## 目標
### 1. 將DRDC資料轉換為cmrc2018的格式
### 2. 建立huggingface DatasetDict
### 3. 上傳到Huggingface DataSet

- 繁體中文DRDC,資料結構過於複雜,轉成cmrc2018的格式,會降低複雜度,易於了解資料集的轉換

In [1]:
import json
from datasets import Dataset, DatasetDict
from pprint import pprint

def convert_to_cmrc2018(input_file, output_file):
    """Converts a DRCD JSON file to cmrc2018 format, removing the 'data' key."""

    data = []
    with open(input_file, 'r', encoding='utf-8') as f:
        drcd_data = json.load(f)['data']  # Load the data
        for article in drcd_data:
            for paragraph in article['paragraphs']:
                for qa in paragraph['qas']:
                    cmrc_example = {
                        'id': qa['id'],
                        'context': paragraph['context'],
                        'question': qa['question'],
                        'answers': {
                            'text': [qa['answers'][0]['text']],  # Only the first answer
                            'answer_start': [qa['answers'][0]['answer_start']]
                        }
                    }
                    data.append(cmrc_example)

    with open(output_file, 'w', encoding='utf-8') as f:
        json.dump(data, f, ensure_ascii=False, indent=4) # Directly dump the list


# Convert your files
convert_to_cmrc2018('DRCD_training.json', 'cmrc2018_train.json')
convert_to_cmrc2018('DRCD_dev.json', 'cmrc2018_dev.json')
convert_to_cmrc2018('DRCD_test.json', 'cmrc2018_test.json')


# Create a DatasetDict (rest of the code remains unchanged)
train_dataset = Dataset.from_json('cmrc2018_train.json')
validation_dataset = Dataset.from_json('cmrc2018_dev.json')
test_dataset = Dataset.from_json('cmrc2018_test.json')

datasets = DatasetDict({
    'train': train_dataset,
    'validation': validation_dataset,
    'test': test_dataset
})

# Prepare for Hugging Face upload (requires authentication)
# You'll need a Hugging Face account and an access token.

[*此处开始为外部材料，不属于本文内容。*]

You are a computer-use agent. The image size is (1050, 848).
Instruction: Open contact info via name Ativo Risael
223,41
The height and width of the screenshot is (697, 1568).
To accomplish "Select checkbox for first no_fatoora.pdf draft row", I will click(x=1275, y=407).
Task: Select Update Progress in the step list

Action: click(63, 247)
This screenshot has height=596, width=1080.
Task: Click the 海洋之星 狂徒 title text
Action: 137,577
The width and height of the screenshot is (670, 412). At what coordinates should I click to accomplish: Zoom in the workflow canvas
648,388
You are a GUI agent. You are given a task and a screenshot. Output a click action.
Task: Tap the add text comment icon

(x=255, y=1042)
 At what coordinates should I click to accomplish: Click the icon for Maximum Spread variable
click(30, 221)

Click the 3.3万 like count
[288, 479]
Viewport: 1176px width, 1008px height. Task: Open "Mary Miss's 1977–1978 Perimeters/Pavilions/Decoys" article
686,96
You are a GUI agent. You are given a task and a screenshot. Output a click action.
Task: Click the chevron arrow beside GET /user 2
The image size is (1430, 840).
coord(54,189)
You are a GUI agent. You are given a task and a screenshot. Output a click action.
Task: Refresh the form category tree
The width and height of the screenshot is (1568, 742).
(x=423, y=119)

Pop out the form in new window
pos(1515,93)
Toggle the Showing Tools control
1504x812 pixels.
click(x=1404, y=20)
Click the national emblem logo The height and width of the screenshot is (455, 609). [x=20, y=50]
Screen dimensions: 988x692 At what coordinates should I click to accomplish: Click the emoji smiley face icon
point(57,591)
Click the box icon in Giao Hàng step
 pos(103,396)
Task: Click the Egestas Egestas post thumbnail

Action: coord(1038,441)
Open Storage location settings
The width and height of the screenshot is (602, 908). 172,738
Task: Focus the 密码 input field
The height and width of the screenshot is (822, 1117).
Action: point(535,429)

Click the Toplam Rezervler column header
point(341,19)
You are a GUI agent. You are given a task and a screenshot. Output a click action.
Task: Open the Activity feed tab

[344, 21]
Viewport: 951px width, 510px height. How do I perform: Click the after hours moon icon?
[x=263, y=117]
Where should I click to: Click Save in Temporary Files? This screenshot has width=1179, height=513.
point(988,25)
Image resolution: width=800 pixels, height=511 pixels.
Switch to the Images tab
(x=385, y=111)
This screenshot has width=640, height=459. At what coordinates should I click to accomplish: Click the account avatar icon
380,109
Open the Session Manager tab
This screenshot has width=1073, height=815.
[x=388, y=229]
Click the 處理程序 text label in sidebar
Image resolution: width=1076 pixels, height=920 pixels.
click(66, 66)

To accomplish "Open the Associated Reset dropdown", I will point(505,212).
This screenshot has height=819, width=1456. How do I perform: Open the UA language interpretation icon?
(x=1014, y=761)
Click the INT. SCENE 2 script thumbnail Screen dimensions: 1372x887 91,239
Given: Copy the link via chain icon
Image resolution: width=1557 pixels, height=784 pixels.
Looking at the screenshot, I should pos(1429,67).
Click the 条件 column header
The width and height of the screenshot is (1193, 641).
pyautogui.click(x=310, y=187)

# from huggingface_hub import login
# login() #  Login to Hugging Face, follow the instructions

# from huggingface_hub import upload_dataset
# upload_dataset(dataset, "your-huggingface-username/your-dataset-name", token="your-huggingface-token")
print(datasets)
print(datasets["train"][0])



Generating train split: 0 examples [00:00, ? examples/s]

Generating train split: 0 examples [00:00, ? examples/s]

Generating train split: 0 examples [00:00, ? examples/s]

DatasetDict({
    train: Dataset({
        features: ['id', 'context', 'question', 'answers'],
        num_rows: 26936
    })
    validation: Dataset({
        features: ['id', 'context', 'question', 'answers'],
        num_rows: 3524
    })
    test: Dataset({
        features: ['id', 'context', 'question', 'answers'],
        num_rows: 3493
    })
})
{'id': '1001-10-1', 'context': '2010年引進的廣州快速公交運輸系統，屬世界第二大快速公交系統，日常載客量可達100萬人次，高峰時期每小時單向客流高達26900人次，僅次於波哥大的快速交通系統，平均每10秒鐘就有一輛巴士，每輛巴士單向行駛350小時。包括橋樑在內的站台是世界最長的州快速公交運輸系統站台，長達260米。目前廣州市區的計程車和公共汽車主要使用液化石油氣作燃料，部分公共汽車更使用油電、氣電混合動力技術。2012年底開始投放液化天然氣燃料的公共汽車，2014年6月開始投放液化天然氣插電式混合動力公共汽車，以取代液化石油氣公共汽車。2007年1月16日，廣州市政府全面禁止在市區內駕駛摩托車。違反禁令的機動車將會予以沒收。廣州市交通局聲稱禁令的施行，使得交通擁擠問題和車禍大幅減少。廣州白雲國際機場位於白雲區與花都區交界，2004年8月5日正式投入運營，屬中國交通情況第二繁忙的機場。該機場取代了原先位於市中心的無法滿足日益增長航空需求的舊機場。目前機場有三條飛機跑道，成為國內第三個擁有三跑道的民航機場。比鄰近的香港國際機場第三跑道預計的2023年落成早8年。', 'question': '廣州的快速公交運輸系統每多久就會有一輛巴士？', 'answers': {'answer_start': [84], 'text': ['10秒鐘']}}


### 將資料上傳至huggingface


In [3]:
from huggingface_hub import HfApi, notebook_login
api = HfApi()
notebook_login() #this is likely needed for authentication
datasets.push_to_hub('roberthsu2003/for_MRC_QA',private=False)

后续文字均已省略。